Requirement
The response must consist of all the records, retyped exactly.
####################
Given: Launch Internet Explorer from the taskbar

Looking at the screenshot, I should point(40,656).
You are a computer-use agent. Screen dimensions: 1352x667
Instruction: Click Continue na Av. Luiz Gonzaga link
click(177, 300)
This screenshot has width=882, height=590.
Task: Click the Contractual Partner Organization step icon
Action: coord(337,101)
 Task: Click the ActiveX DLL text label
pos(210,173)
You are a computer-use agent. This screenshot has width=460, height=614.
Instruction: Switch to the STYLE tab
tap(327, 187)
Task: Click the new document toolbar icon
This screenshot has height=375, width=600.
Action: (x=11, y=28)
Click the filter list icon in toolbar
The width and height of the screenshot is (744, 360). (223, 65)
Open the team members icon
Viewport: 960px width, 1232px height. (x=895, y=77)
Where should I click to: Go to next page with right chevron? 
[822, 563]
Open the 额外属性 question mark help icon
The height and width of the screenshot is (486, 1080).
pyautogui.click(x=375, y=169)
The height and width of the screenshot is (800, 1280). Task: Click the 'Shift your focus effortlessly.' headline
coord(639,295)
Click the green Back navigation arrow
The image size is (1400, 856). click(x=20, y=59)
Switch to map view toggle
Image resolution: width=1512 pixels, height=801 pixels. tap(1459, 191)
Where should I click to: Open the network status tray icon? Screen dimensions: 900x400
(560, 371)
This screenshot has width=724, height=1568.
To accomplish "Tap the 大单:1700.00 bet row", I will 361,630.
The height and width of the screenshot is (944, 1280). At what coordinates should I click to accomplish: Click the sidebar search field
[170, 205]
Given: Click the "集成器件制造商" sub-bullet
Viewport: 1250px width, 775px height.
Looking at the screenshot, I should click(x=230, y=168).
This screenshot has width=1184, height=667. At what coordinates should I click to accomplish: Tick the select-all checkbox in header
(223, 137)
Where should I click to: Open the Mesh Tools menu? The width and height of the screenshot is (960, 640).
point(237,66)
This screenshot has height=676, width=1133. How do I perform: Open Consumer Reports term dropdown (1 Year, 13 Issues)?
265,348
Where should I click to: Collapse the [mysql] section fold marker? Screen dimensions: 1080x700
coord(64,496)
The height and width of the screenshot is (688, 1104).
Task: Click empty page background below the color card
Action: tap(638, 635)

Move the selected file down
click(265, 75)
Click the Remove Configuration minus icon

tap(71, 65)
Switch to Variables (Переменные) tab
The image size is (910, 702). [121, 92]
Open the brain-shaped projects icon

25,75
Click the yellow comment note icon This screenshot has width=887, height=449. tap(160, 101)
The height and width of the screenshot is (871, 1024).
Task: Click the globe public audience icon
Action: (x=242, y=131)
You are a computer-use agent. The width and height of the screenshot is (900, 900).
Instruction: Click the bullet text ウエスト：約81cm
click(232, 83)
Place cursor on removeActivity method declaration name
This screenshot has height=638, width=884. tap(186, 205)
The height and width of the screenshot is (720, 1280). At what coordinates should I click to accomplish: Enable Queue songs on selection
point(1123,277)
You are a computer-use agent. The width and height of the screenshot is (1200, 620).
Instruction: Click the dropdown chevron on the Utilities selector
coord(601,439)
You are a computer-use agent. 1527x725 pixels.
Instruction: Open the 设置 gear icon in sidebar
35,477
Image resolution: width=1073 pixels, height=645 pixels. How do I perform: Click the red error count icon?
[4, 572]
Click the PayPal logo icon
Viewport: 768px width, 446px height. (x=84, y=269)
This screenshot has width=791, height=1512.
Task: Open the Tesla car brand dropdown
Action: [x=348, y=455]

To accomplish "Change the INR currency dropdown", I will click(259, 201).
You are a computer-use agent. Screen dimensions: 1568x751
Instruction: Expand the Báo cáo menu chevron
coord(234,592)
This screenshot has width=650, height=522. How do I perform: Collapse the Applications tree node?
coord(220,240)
####################
Written answer
Given: Launch Internet Explorer from the taskbar

Looking at the screenshot, I should point(40,656).
You are a computer-use agent. Screen dimensions: 1352x667
Instruction: Click Continue na Av. Luiz Gonzaga link
click(177, 300)
This screenshot has width=882, height=590.
Task: Click the Contractual Partner Organization step icon
Action: coord(337,101)
 Task: Click the ActiveX DLL text label
pos(210,173)
You are a computer-use agent. This screenshot has width=460, height=614.
Instruction: Switch to the STYLE tab
tap(327, 187)
Task: Click the new document toolbar icon
This screenshot has height=375, width=600.
Action: (x=11, y=28)
Click the filter list icon in toolbar
The width and height of the screenshot is (744, 360). (223, 65)
Open the team members icon
Viewport: 960px width, 1232px height. (x=895, y=77)
Where should I click to: Go to next page with right chevron? 
[822, 563]
Open the 额外属性 question mark help icon
The height and width of the screenshot is (486, 1080).
pyautogui.click(x=375, y=169)
The height and width of the screenshot is (800, 1280). Task: Click the 'Shift your focus effortlessly.' headline
coord(639,295)
Click the green Back navigation arrow
The image size is (1400, 856). click(x=20, y=59)
Switch to map view toggle
Image resolution: width=1512 pixels, height=801 pixels. tap(1459, 191)
Where should I click to: Open the network status tray icon? Screen dimensions: 900x400
(560, 371)
This screenshot has width=724, height=1568.
To accomplish "Tap the 大单:1700.00 bet row", I will 361,630.
The height and width of the screenshot is (944, 1280). At what coordinates should I click to accomplish: Click the sidebar search field
[170, 205]
Given: Click the "集成器件制造商" sub-bullet
Viewport: 1250px width, 775px height.
Looking at the screenshot, I should click(x=230, y=168).
This screenshot has width=1184, height=667. At what coordinates should I click to accomplish: Tick the select-all checkbox in header
(223, 137)
Where should I click to: Open the Mesh Tools menu? The width and height of the screenshot is (960, 640).
point(237,66)
This screenshot has height=676, width=1133. How do I perform: Open Consumer Reports term dropdown (1 Year, 13 Issues)?
265,348
Where should I click to: Collapse the [mysql] section fold marker? Screen dimensions: 1080x700
coord(64,496)
The height and width of the screenshot is (688, 1104).
Task: Click empty page background below the color card
Action: tap(638, 635)

Move the selected file down
click(265, 75)
Click the Remove Configuration minus icon

tap(71, 65)
Switch to Variables (Переменные) tab
The image size is (910, 702). [121, 92]
Open the brain-shaped projects icon

25,75
Click the yellow comment note icon This screenshot has width=887, height=449. tap(160, 101)
The height and width of the screenshot is (871, 1024).
Task: Click the globe public audience icon
Action: (x=242, y=131)
You are a computer-use agent. The width and height of the screenshot is (900, 900).
Instruction: Click the bullet text ウエスト：約81cm
click(232, 83)
Place cursor on removeActivity method declaration name
This screenshot has height=638, width=884. tap(186, 205)
The height and width of the screenshot is (720, 1280). At what coordinates should I click to accomplish: Enable Queue songs on selection
point(1123,277)
You are a computer-use agent. The width and height of the screenshot is (1200, 620).
Instruction: Click the dropdown chevron on the Utilities selector
coord(601,439)
You are a computer-use agent. 1527x725 pixels.
Instruction: Open the 设置 gear icon in sidebar
35,477
Image resolution: width=1073 pixels, height=645 pixels. How do I perform: Click the red error count icon?
[4, 572]
Click the PayPal logo icon
Viewport: 768px width, 446px height. (x=84, y=269)
This screenshot has width=791, height=1512.
Task: Open the Tesla car brand dropdown
Action: [x=348, y=455]

To accomplish "Change the INR currency dropdown", I will click(259, 201).
You are a computer-use agent. Screen dimensions: 1568x751
Instruction: Expand the Báo cáo menu chevron
coord(234,592)
This screenshot has width=650, height=522. How do I perform: Collapse the Applications tree node?
coord(220,240)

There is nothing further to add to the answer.